--- BEGIN Supplied records ---

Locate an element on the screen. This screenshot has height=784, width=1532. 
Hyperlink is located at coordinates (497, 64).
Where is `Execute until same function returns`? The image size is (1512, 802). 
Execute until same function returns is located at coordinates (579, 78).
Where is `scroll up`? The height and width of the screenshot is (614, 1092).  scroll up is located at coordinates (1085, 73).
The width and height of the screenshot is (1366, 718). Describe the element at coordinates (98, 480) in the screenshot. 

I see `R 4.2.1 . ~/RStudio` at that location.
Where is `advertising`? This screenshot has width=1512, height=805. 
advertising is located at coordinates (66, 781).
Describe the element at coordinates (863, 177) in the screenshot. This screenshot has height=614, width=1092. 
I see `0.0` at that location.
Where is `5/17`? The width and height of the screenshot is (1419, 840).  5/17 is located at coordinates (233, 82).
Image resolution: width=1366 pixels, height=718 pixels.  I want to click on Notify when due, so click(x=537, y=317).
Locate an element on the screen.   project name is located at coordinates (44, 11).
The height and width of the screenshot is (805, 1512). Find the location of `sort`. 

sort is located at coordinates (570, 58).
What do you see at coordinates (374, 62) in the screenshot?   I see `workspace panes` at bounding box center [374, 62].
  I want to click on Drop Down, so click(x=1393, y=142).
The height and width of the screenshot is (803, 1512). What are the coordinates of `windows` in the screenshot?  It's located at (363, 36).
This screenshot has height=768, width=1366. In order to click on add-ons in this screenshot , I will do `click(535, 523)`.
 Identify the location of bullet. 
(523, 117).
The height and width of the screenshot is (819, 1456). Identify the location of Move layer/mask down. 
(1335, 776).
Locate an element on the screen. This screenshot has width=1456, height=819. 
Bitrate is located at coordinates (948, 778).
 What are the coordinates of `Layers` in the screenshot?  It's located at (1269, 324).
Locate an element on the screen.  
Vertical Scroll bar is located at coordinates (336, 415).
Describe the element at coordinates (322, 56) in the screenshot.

--- END Supplied records ---

- **Task goal**:
How many lines of the entries above contain the word "location"? Reply with the number alone.

- **Task result**:
5